When a student thinks of London, their first thought generally isn’t of a dynamic arts hub — but Wordsfest is slowly changing this perception.
Wordsfest is an event that takes place annually from Nov. 1 to 3 at Museum London. The festival's aim is to connect academic disciplines, like the arts and humanities, with public life. Speakers from both national and local tiers attest to how people can engage in art — both professionally and personally.
"Why is that interesting to public life?" asks Josh Lambier, the artistic director of Wordsfest. "[It] is about the study of film, the study of literature, the study of art, philosophy, religion, linguistics."
This event is a product of Western University’s public humanities program, which Lambier also directs. And Wordsfest is only one of their projects — the program is also partnered with long-term campus to community projects such as the public library system, local publishers and Museum London.
Although cities like Hamilton and Kingston host similar events, Wordsfest, unlike most festivals, prides itself on promoting local talent just as much as national.
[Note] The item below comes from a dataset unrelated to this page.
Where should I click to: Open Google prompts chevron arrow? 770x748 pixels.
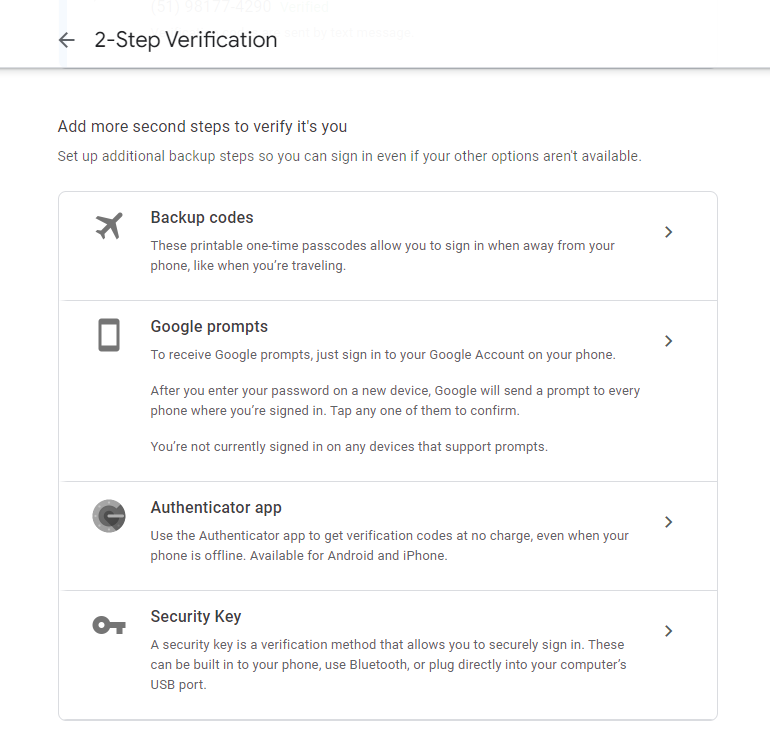(x=669, y=341)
Prominent Canadian, Indigo-shelved author Sally Armstrong will be making an appearance this weekend, as well as local Western University professors Michael Arntfield and Joshua Schuster.
It's this emphasis on local talent that drives the notion that art and literature aren't just for the elite — everyone has the ability to participate.
This year, one obstacle rises above all else: reading week. Wordsfest falls on the weekend before fall reading week and as students comprise a large percentage of Wordsfest attendance, this potential absence will be felt. The question of whether students will prioritize this event is a deafening one.
“My hope is that students … come downtown and see how their degree, what they study in university, animates in public life,” said Lambier.
This year's theme for Wordsfest is Southwestern identities. Tickets for the opening reception are $15 for students, but all other events are free.